19 jun. 2016

Reseña: Kartography, de Kamila Shamsie

Kamila Shamsie, Kartography (Londres: Bloomsbury, 2002). 343 páginas.
¿Cuál sería tu reacción si un día alguien te revelara algo sobre tu propia familia que tus padres te hubieran ocultado durante muchos años? ¿Y si esa información pusiera en evidencia a tu propio padre? ¿Hasta qué punto podemos (o debemos) denunciar la tacha moral de una persona que nos lo ha dado todo y a la que hemos buscado emular en nuestro progreso hacia la madurez?

Ese es, en buena parte, el dilema al que se enfrenta la joven pakistaní Raheen, la protagonista de esta novela de Shamsie. Pero no es el único. Quizás el más acuciante (al que por lo menos le dedica más páginas la autora) es el de la amistad (y mucho, pero que mucho, romance) con su primo Karim.

Narrada por una joven Raheen, ya graduada de una universidad estadounidense, la novela comienza con unos jóvenes Raheen y Karim compartiendo unas vacaciones en una gran propiedad rural de un familiar en el norte de Pakistán. La violencia latente en las calles de Karachi empuja a sus padres a alejarlos de la ciudad. Raheen trata de explicarse (y explicarnos a nosotros sus lectores) la relación con Karim a lo largo de los años, y el porqué del gravísimo deterioro de esa amistad tras la salida de Karim y su familia de Pakistán cuando apenas contaba 12 años, camino de Londres.

El centro de Karachi. Fotografía de Asjad Jamshed
El secreto del que Raheen nunca ha sido sabedora se remonta muchas décadas: concretamente a 1971, cuando Pakistán Oriental se separó del Occidental, formando el estado que hoy en día se llama Bangladesh. Los padres de Raheen y Karim rompieron sus compromisos de boda y terminaron por intercambiar sus parejas. ¿Qué es lo que les llevó a esa decisión? ¿Cómo se produjo y qué consecuencias emocionales tuvo sobre las dos mujeres con que se casaron? Lo quebradizo de esas relaciones tiene su reflejo en la fragilidad de la relación entre Raheen y Karim.

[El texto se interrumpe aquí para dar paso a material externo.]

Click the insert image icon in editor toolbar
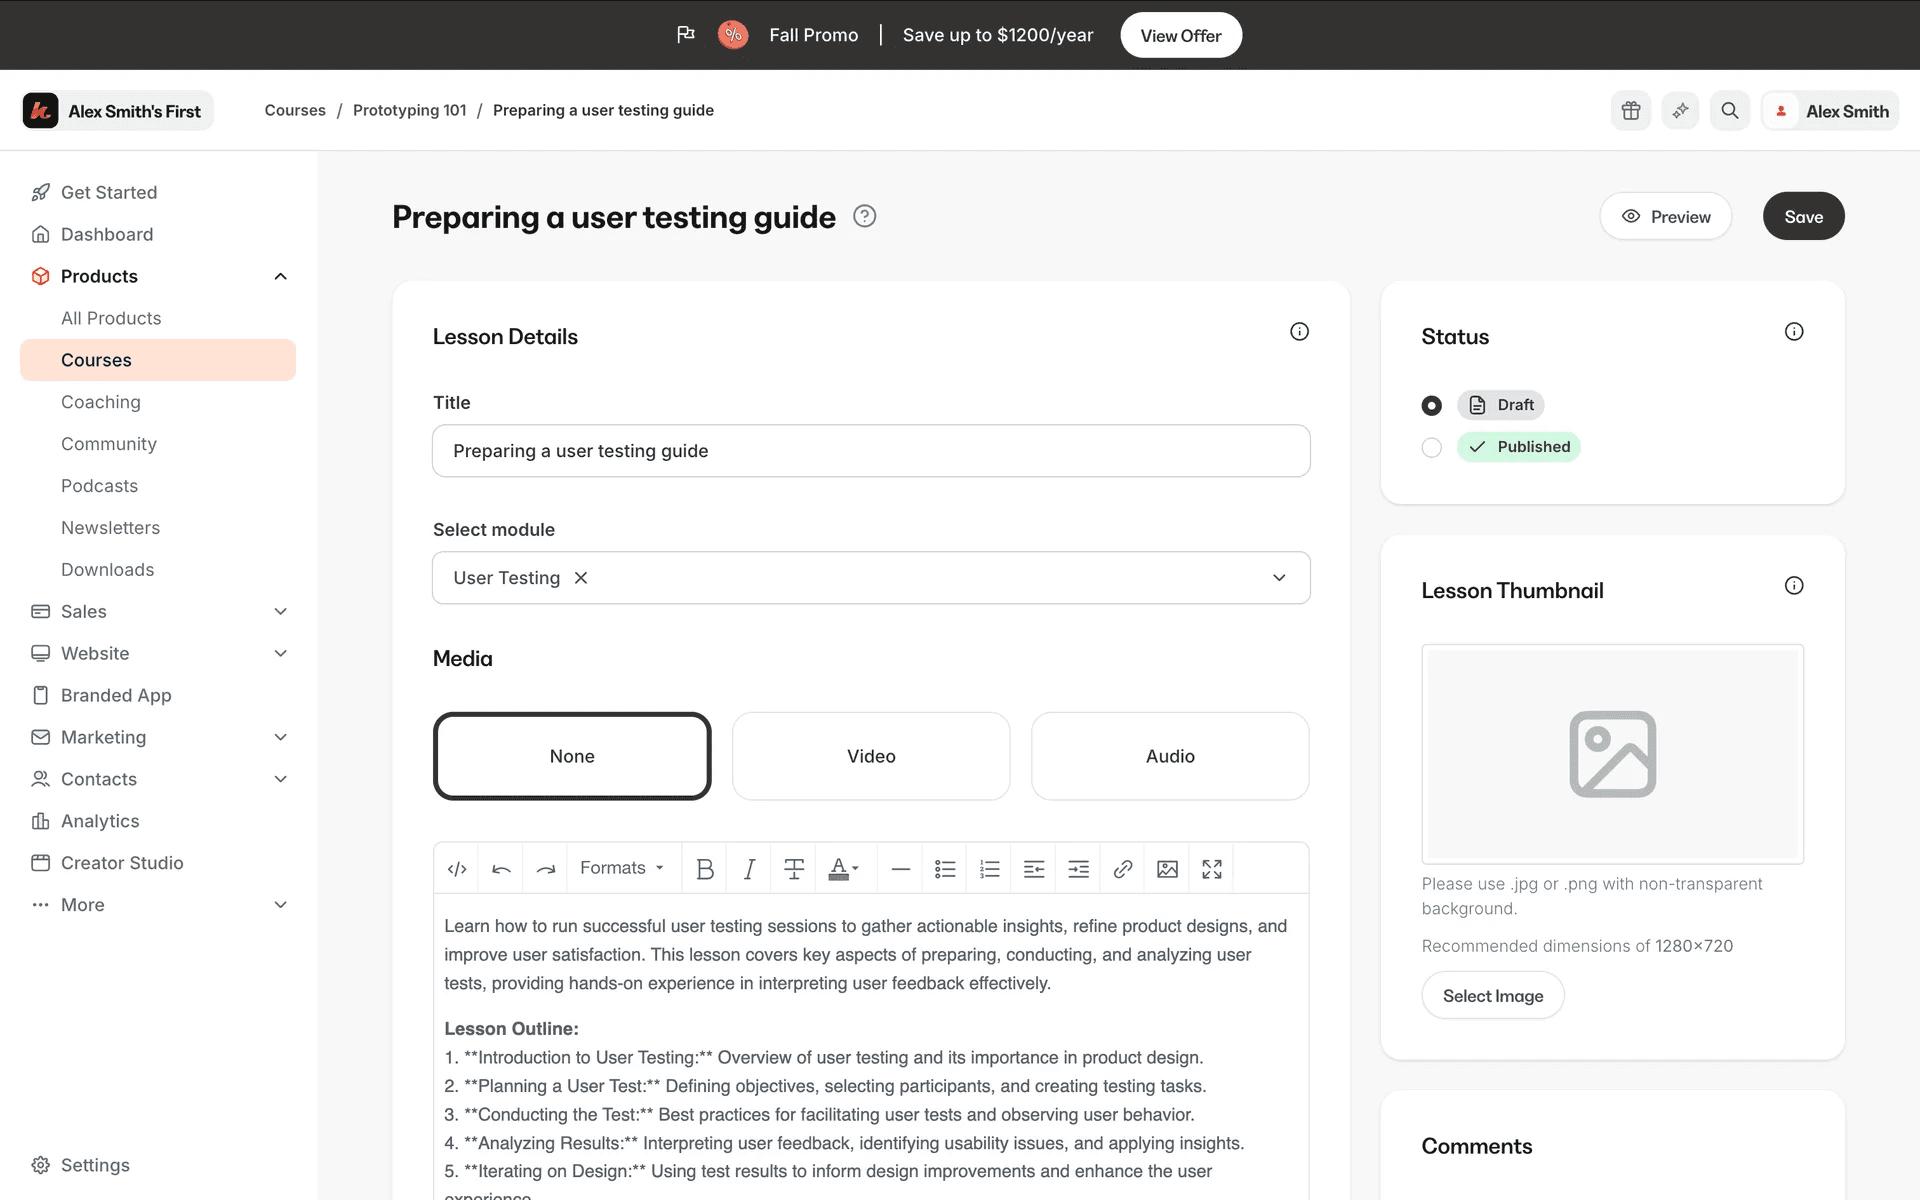Image resolution: width=1920 pixels, height=1200 pixels. tap(1167, 869)
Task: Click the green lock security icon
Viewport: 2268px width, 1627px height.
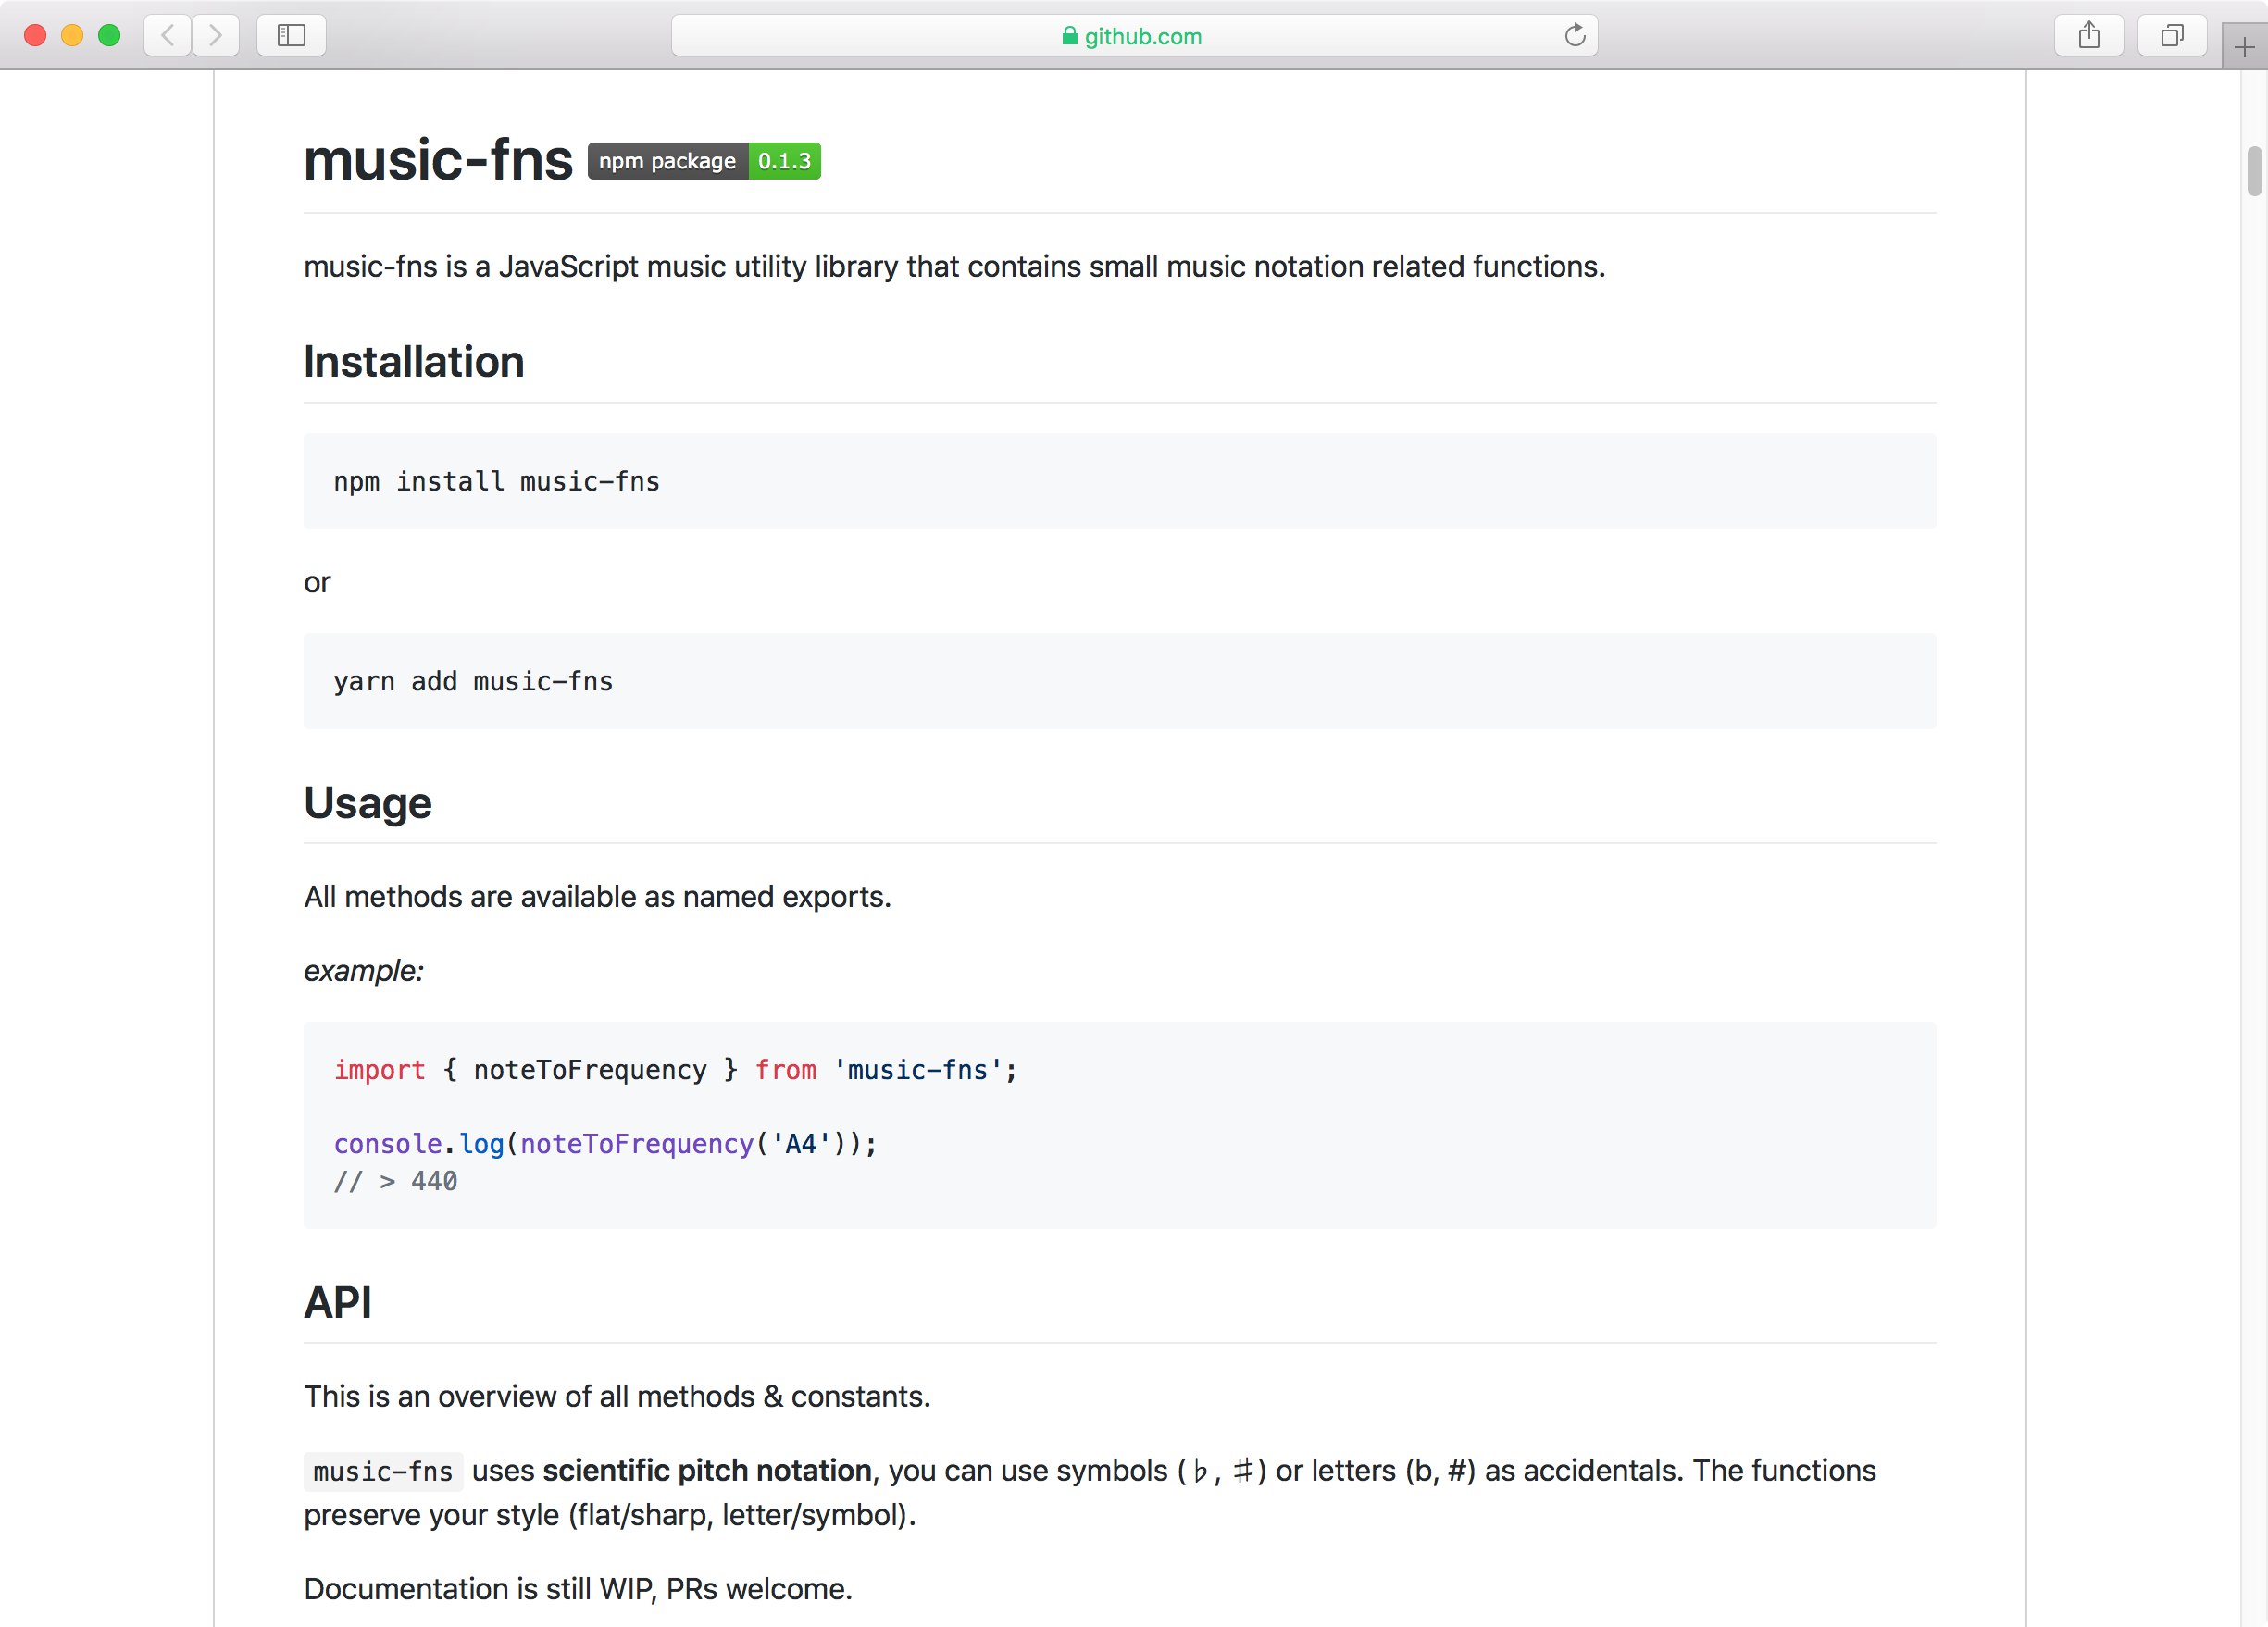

El trasfondo determinante es, por supuesto, la intransigencia moral y la fuerte intolerancia que la religión tiene sobre las relaciones entre personas de distinto sexo en Pakistán. El contraste entre la descripción de las fiestas regadas con alcohol en las que se embarcaba la generación de sus padres y del rampante puritanismo al que tiene que hacer frente en las calles de Karachi le sirve a Shamsie para abordar el tema de la represión con cierto humor. Sin embargo, la autora no explora en la misma medida la discordancia entre la clase acomodada y privilegiada a la que pertenecen Raheen y sus amigos y la mísera existencia a la que se ven abocados la mayoría de los ciudadanos de Karachi. No resulta ser suficiente la ironía con la que Raheen cuenta las lujosas celebraciones nocturnas y la vacuidad de ese pequeño sector tan privilegiado de la sociedad de Karachi, especialmente porque la propia Raheen da la impresión de sentir abundante displicencia por los múltiples problemas que aquejan a la población más humilde de la ciudad.

A caballo entre la Bildungsroman y la novela romántica, Kartography no termina, en mi opinión, de cuajar como historia. Pienso que hay algo que no cuaja en una narración centrada más en los vaivenes sentimentales de una joven que en un terrible episodio del pasado, el cual, parece decirnos Shamsie, es determinante en todas las vidas de las generaciones futuras. Kartography está a años luz de Burnt Shadows, por ejemplo, y carece del rigor narrativo del que Shamsie hizo gala en A God in Every Stone. Un pelín decepcionante para mi gusto.